> _Things to do_
A - According to the proof excerpt, which lemma does Lemma 5.19 follow from?
B - Carry the proof excerpt forward from the point where it stops.

> _Text shown_

◇ ◇ ◇ ◇ ◇

Thus, we obtain $\displaystyle { \Vert \tilde{L}(x)\Vert _{1\text {-}var, [s,t]}\le \frac{1+\kappa '}{1-\kappa '} \Vert x\Vert _{\infty \text {-}var,[s,t]}.} $

(3) By using (1) and (2), we have

$$\begin{aligned}&\Vert \tilde{A}(x)-\tilde{A}(x')\Vert _{\infty ,[0,t]}\le \rho '\left( \Vert x-x'\Vert _{\infty ,[0,t]}+\frac{1+\kappa }{1-\kappa } \Vert x-x'\Vert _{\infty ,[0,t]}\right) \\&\quad + \frac{1+\kappa }{1-\kappa } \Vert x-x'\Vert _{\infty ,[0,t]}, \end{aligned}$$

which implies the desired result.

(4) We have

$$\begin{aligned} \Vert \tilde{A}\Vert _{1\text {-}var, [s,t]}&\le \Vert \tilde{C}(x+\tilde{L}(x)e_n)\Vert _{1\text {-}var, [s,t]}+ \Vert \tilde{L}(x)\Vert _{1\text {-}var, [s,t]}\\&\le \rho ''\left( \Vert x\Vert _{\infty \text {-}var,[s,t]}+ \Vert \tilde{L}(x)\Vert _{\infty \text {-}var, [s,t]}\right) + \frac{1+\kappa '}{1-\kappa '}\Vert x\Vert _{\infty \text {-}var, [s,t]}\\&\le \rho ''\left( \Vert x\Vert _{\infty \text {-}var,[s,t]}+ \frac{1+\kappa '}{1-\kappa '}\Vert x\Vert _{\infty \text {-}var, [s,t]} \right) + \frac{1+\kappa '}{1-\kappa '}\Vert x\Vert _{\infty \text {-}var, [s,t]}\\&=\left( \rho ''+(1+\rho '')\frac{1+\kappa '}{1-\kappa '}\right) \Vert x\Vert _{\infty \text {-}var,[s,t]}. \end{aligned}$$

$\square $

The following lemma follows from Lemma 5.16.

Lemma 5.19

Suppose C satisfies $\mathrm{(Lip)}_{\rho }$ and $\mathrm{(BV)}_{\rho }$ with $\rho <1/2$. Then the assumption of Lemma 5.18 (i) and (ii) hold with $\rho '=\rho ''=\kappa =\kappa '=\frac{\rho }{1-\rho }<1$.

◇ ◇ ◇ ◇ ◇

> _Data section_

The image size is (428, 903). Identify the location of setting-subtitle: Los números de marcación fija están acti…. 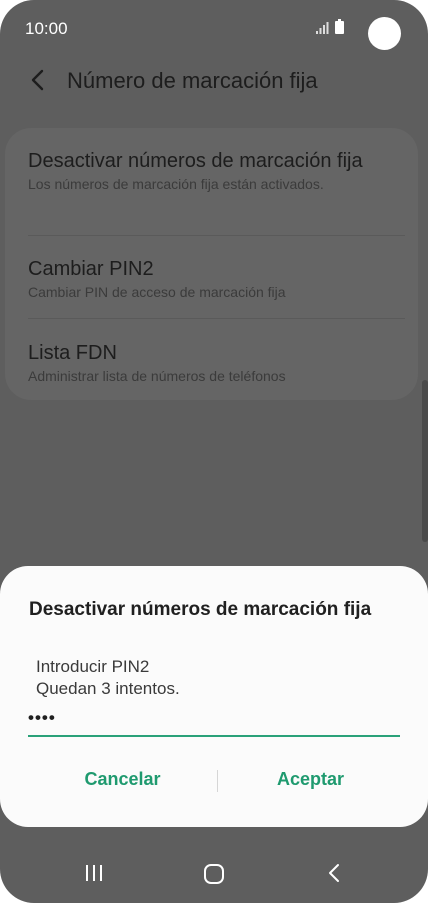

◇ ◇ ◇ ◇ ◇

> _Task-by-task results_
A - Lemma 5.16

B -
We now state our theorem for (5.36) and give the proof.

Theorem 5.20

Let C be a continuous mapping between $C([0,T], {\mathbb R}^n)$. Suppose C satisfies the same assumption in Lemma 5.18. Moreover we assume that the solution $\eta $ of $\eta =\xi +C_0(\eta )$ satisfies $\eta \in \bar{D}$. Let $\textbf{X}\in \mathscr {C}^{\beta }({\mathbb R}^d)$. Let $\tilde{A}$ be the mapping defined in Lemma 5.18.

(1)
There exsits a solution $Z\in {\mathscr {D}}^{2\beta }_X({\mathbb R}^n)$ to (5.47) and Z has the estimate similarly to Theorem 2.7. Let $Y_t=Z_t+\tilde{A}(Z)_t$ and $\Phi _t=\tilde{L}(Z)_t$. Then
$$\begin{aligned} Y_t=Z_t+C(Y)_t+\Phi _te_n,\quad Z'_t=\sigma (Y_t),\quad \Phi _t=L(Z+C(Y))_t \end{aligned}$$
(5.49)
hold. That is, $(Y,\Phi )$ is a solution to (5.36).
(2)
Let $(Y,\Phi )$ be a solution to (5.36) and Z be a controlled path appearing in Definition 5.11 (2). Then Z is a solution to (5.47). Moreover, Z is uniquely determined by Y and $\textbf{X}$.
(3)
The transformations defined in (1) and (2) are inverse mapping each other and the uniqueness of the solution of (5.36) and (5.47) is equivalent.

Proof

(1) By Lemma 5.18 and Theorem 2.7, there exists a solution Z to (5.47) and has the estimate given in Theorem 2.7. By the definition of $\tilde{L}$ and $\tilde{C}$, we have $\tilde{L}(Z)=L(Z+\tilde{C}(Z+\tilde{L}(Z)e_n))$ and $\tilde{C}(Z+\tilde{L}(Z))=C(Y)$ which shows (5.49).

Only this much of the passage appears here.